• [Problem requirements]: Each line from the opening of the records that follow to the line with "Charoite (47, 839)" needs to be written out exactly. Add nothing.

• [Input material]:

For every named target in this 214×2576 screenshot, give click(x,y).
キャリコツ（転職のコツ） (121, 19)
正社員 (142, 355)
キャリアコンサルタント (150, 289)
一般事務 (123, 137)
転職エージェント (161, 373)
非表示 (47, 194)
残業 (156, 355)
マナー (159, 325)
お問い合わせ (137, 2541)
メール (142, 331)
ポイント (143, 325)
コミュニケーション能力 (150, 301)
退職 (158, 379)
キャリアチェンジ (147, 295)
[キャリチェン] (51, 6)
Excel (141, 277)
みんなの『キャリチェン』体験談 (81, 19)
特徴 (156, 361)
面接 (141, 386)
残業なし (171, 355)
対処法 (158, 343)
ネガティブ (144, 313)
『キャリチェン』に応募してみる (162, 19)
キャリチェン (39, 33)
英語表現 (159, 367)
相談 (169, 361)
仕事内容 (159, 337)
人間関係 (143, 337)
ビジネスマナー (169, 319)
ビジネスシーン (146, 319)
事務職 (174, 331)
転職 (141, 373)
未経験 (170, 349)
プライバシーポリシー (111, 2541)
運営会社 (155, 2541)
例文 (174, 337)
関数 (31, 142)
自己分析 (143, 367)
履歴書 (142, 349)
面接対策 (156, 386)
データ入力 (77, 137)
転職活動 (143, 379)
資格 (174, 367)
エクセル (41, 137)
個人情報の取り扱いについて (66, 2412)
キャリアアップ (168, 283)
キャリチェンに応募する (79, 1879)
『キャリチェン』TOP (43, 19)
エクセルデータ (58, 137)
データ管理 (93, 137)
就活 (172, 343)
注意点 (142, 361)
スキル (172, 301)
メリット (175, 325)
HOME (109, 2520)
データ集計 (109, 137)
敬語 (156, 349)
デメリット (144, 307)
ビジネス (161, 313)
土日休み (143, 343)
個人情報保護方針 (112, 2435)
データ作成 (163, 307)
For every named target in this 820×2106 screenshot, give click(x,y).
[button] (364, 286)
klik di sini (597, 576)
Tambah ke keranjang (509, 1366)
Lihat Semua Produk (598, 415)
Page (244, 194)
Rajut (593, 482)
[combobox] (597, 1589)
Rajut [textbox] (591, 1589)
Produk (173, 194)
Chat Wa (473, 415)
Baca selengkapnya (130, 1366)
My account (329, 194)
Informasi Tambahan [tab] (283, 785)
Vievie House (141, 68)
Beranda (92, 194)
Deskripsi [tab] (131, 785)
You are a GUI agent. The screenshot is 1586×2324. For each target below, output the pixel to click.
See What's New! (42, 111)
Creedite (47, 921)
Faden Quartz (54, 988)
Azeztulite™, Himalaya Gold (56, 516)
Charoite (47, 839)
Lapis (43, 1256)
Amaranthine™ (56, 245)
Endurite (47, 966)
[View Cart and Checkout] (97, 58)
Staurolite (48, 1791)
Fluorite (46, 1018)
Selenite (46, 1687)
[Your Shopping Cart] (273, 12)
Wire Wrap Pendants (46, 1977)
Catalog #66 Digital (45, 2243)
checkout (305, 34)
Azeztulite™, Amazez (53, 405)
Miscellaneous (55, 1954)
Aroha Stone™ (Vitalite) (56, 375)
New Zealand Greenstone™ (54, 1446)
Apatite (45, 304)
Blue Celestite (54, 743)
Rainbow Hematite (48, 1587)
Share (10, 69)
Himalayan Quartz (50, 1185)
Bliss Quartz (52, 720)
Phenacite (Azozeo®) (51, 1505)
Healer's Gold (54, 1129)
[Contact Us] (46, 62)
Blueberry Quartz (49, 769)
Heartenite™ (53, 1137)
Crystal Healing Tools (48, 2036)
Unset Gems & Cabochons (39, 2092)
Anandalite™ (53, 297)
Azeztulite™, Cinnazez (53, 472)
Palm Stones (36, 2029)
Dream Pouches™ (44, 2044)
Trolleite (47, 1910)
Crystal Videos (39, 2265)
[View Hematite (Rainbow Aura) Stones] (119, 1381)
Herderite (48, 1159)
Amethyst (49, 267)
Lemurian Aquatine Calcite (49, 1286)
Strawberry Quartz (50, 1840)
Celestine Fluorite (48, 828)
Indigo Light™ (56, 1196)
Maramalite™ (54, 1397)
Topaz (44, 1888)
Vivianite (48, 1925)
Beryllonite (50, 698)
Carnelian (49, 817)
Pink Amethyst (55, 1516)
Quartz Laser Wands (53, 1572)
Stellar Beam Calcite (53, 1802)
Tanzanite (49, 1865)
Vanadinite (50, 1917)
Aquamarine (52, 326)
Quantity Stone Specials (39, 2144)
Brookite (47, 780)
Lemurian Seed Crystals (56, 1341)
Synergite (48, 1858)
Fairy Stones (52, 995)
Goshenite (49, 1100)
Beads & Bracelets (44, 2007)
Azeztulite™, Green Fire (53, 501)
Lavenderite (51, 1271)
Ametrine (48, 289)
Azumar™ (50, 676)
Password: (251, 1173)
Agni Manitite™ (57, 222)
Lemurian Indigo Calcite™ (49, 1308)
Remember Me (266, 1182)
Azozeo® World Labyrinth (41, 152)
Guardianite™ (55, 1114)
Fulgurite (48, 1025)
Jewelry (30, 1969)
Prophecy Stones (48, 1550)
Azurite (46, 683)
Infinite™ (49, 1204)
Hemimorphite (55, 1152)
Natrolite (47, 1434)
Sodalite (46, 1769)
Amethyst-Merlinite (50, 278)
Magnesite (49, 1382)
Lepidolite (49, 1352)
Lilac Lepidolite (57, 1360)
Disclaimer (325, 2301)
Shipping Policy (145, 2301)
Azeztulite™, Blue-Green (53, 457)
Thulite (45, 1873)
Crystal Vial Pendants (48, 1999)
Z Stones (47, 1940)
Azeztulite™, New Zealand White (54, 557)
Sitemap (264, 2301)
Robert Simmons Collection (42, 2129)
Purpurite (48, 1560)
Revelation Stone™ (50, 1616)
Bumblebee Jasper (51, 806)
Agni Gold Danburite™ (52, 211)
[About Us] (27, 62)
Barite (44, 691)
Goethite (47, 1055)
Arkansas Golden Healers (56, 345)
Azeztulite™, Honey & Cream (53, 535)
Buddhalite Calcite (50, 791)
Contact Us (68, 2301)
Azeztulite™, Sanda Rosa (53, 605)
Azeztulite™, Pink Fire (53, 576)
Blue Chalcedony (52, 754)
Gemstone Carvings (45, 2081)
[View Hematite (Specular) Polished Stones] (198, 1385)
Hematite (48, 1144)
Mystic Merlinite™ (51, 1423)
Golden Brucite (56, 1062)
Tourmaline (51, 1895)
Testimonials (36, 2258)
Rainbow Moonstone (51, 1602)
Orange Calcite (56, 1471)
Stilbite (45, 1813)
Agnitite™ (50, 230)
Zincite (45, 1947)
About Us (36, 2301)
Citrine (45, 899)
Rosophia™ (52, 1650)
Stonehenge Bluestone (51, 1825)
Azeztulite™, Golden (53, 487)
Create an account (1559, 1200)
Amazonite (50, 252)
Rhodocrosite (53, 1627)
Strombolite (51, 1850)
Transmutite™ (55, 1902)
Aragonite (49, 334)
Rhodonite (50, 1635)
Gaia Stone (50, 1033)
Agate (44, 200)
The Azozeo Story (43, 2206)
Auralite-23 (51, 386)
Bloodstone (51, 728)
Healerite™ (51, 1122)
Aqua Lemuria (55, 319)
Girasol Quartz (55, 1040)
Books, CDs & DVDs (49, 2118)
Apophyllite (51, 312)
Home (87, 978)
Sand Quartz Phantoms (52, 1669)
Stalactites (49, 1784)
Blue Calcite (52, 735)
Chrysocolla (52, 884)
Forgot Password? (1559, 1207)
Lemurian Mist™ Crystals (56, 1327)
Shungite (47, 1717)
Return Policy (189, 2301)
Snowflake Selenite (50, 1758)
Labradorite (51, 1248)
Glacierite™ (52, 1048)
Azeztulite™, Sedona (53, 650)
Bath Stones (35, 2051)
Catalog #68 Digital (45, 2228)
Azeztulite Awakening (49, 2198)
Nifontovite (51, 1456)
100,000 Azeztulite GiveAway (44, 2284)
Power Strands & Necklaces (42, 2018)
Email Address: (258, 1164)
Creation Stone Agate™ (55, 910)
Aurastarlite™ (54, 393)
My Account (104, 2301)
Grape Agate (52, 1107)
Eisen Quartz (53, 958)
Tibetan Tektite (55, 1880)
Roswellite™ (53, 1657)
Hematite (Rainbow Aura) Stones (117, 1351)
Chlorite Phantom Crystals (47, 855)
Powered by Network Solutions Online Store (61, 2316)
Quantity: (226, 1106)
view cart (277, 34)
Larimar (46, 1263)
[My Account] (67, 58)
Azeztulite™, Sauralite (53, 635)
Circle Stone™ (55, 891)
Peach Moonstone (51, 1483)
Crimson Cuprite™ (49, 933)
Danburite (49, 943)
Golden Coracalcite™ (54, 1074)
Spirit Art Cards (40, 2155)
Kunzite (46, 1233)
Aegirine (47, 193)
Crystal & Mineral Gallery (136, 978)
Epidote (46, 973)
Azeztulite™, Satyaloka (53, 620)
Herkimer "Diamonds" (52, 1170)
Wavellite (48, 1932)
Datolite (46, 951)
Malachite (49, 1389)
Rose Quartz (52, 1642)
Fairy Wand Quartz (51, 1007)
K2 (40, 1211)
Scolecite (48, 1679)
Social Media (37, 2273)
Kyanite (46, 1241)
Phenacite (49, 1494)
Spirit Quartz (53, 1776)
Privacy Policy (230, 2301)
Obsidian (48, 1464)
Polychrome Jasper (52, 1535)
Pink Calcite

• [Result for this task]:
For every named target in this 214×2576 screenshot, give click(x,y).
キャリコツ（転職のコツ） (121, 19)
正社員 (142, 355)
キャリアコンサルタント (150, 289)
一般事務 (123, 137)
転職エージェント (161, 373)
非表示 (47, 194)
残業 (156, 355)
マナー (159, 325)
お問い合わせ (137, 2541)
メール (142, 331)
ポイント (143, 325)
コミュニケーション能力 (150, 301)
退職 (158, 379)
キャリアチェンジ (147, 295)
[キャリチェン] (51, 6)
Excel (141, 277)
みんなの『キャリチェン』体験談 (81, 19)
特徴 (156, 361)
面接 (141, 386)
残業なし (171, 355)
対処法 (158, 343)
ネガティブ (144, 313)
『キャリチェン』に応募してみる (162, 19)
キャリチェン (39, 33)
英語表現 (159, 367)
相談 (169, 361)
仕事内容 (159, 337)
人間関係 (143, 337)
ビジネスマナー (169, 319)
ビジネスシーン (146, 319)
事務職 (174, 331)
転職 (141, 373)
未経験 (170, 349)
プライバシーポリシー (111, 2541)
運営会社 (155, 2541)
例文 (174, 337)
関数 (31, 142)
自己分析 (143, 367)
履歴書 (142, 349)
面接対策 (156, 386)
データ入力 (77, 137)
転職活動 (143, 379)
資格 (174, 367)
エクセル (41, 137)
個人情報の取り扱いについて (66, 2412)
キャリアアップ (168, 283)
キャリチェンに応募する (79, 1879)
『キャリチェン』TOP (43, 19)
エクセルデータ (58, 137)
データ管理 (93, 137)
就活 (172, 343)
注意点 (142, 361)
スキル (172, 301)
メリット (175, 325)
HOME (109, 2520)
データ集計 (109, 137)
敬語 (156, 349)
デメリット (144, 307)
ビジネス (161, 313)
土日休み (143, 343)
個人情報保護方針 (112, 2435)
データ作成 (163, 307)
For every named target in this 820×2106 screenshot, give click(x,y).
[button] (364, 286)
klik di sini (597, 576)
Tambah ke keranjang (509, 1366)
Lihat Semua Produk (598, 415)
Page (244, 194)
Rajut (593, 482)
[combobox] (597, 1589)
Rajut [textbox] (591, 1589)
Produk (173, 194)
Chat Wa (473, 415)
Baca selengkapnya (130, 1366)
My account (329, 194)
Informasi Tambahan [tab] (283, 785)
Vievie House (141, 68)
Beranda (92, 194)
Deskripsi [tab] (131, 785)
You are a GUI agent. The screenshot is 1586×2324. For each target below, output the pixel to click.
See What's New! (42, 111)
Creedite (47, 921)
Faden Quartz (54, 988)
Azeztulite™, Himalaya Gold (56, 516)
Charoite (47, 839)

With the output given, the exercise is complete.